# Looking for bands in HK island



## RichieSt (Jun 14, 2013)

Hi everyone,

Last month I posted up a thread asking about HK bands and where, as a singer, I can find one to join. I still haven't found a band yet so wondering if anyone else out there can help?! :fingerscrossed: I suppose I made the mistake of limiting my first post to cover bands, but original bands work just fine too! 

So a long story short - I've been singing for many years and my last band in London played numerous gigs around the country. Our set comprised of songs from ACDC, The Beatles, and Queen, to The Killers, Foo Fighters, and Kings Of Leon. 

I took some advice from people I've spoken to here and visited The Wanch, Dusk til Dawn, Hidden Agenda, Beating Heart, Hard Rock Cafe, etc and have spoken to various bands about the HK music scene - but none of them knew of anyone looking for a front man 

I'm starting to get music withdrawal - I would love to continue playing in a band in HK, so if anyone has any information whatsoever I would be most appreciative?

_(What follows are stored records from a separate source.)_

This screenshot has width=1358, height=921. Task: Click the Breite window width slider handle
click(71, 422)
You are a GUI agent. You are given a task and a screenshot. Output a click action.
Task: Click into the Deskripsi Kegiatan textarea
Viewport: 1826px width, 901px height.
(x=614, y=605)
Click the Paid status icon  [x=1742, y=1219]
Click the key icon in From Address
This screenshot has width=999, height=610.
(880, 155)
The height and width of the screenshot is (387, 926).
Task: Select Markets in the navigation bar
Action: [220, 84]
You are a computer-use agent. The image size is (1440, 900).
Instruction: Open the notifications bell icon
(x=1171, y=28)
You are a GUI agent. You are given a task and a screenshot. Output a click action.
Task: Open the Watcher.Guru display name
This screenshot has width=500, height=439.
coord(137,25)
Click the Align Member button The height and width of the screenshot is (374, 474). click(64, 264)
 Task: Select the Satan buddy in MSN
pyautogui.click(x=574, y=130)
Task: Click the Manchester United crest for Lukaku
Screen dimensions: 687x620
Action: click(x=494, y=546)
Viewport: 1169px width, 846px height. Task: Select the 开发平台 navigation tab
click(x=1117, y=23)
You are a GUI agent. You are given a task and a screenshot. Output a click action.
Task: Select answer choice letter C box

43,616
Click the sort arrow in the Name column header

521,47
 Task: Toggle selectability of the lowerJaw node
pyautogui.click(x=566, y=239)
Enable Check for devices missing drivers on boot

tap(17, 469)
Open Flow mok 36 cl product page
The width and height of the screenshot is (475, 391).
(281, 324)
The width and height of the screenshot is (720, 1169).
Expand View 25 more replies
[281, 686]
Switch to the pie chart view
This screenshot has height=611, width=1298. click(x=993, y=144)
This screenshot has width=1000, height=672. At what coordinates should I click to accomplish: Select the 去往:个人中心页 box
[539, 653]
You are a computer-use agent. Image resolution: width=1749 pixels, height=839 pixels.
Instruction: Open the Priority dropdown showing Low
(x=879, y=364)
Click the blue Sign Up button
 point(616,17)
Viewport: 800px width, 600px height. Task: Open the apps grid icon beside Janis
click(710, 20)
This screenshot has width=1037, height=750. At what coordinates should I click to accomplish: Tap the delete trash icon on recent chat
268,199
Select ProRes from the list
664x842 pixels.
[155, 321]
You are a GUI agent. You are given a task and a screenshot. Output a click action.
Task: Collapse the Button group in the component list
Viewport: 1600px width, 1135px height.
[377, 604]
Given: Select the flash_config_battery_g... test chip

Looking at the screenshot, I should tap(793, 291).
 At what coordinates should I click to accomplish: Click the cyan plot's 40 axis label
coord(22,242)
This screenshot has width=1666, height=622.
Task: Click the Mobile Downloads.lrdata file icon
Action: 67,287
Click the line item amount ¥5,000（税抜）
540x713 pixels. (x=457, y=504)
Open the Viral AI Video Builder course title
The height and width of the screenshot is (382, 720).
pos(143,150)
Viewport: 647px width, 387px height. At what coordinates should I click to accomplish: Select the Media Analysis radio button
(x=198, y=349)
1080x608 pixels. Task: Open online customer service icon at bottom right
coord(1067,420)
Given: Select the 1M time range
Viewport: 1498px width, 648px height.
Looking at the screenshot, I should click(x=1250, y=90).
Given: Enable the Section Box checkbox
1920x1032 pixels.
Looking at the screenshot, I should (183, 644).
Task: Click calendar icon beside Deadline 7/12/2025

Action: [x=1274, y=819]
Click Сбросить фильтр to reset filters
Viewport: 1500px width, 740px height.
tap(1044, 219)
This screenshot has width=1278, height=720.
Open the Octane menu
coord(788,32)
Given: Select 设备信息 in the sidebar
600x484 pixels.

Thanks for reading and hope to hear from you soon!

Cheers, 

Richie
Kennedy Town, north west HK island


----------



## isaac_wat (Jul 31, 2013)

Hi, Richie 

I just saw your post, know that you are a singer. I am a guitar player but i don't have a full band.sorry about that, but i love ACDC, the Beatles and Queen. Maybe i can play guitar for you if you don't mind. 

Isaac


----------



## isaac_wat (Jul 31, 2013)

BTW, I am living in Hong Kong, Not Australia


----------



## RichieSt (Jun 14, 2013)

Hi Isaac,

Thanks for the message. Yes that sounds great, more than happy for you to play guitar. I'd be keen to get together for a jam sometime - where are you based in HK?

Cheers,

Richie


----------



## isaac_wat (Jul 31, 2013)

Hi Richie

Thanks for the reply. Jam will be great. I live in Ma On Shan which in New Territories. I know you just came to hk, so I can come to Hong Kong island to meet you. 

Isaac


----------



## RichieSt (Jun 14, 2013)

Sounds brilliant! Is there any way we can PM somehow?


----------



## isaac_wat (Jul 31, 2013)

I just sent you a friend request. Let see will can pm or not.


----------



## RichieSt (Jun 14, 2013)

Cheers, although I'm not sure where to find the request you sent?


----------



## isaac_wat (Jul 31, 2013)

It's ok. We can use email to contact or use my email to add me on Facebook. 
My email is isaac8611 at hotmail. My acc in this forum is not a active member so can't post URLs or email. Hope you can figure out my email


----------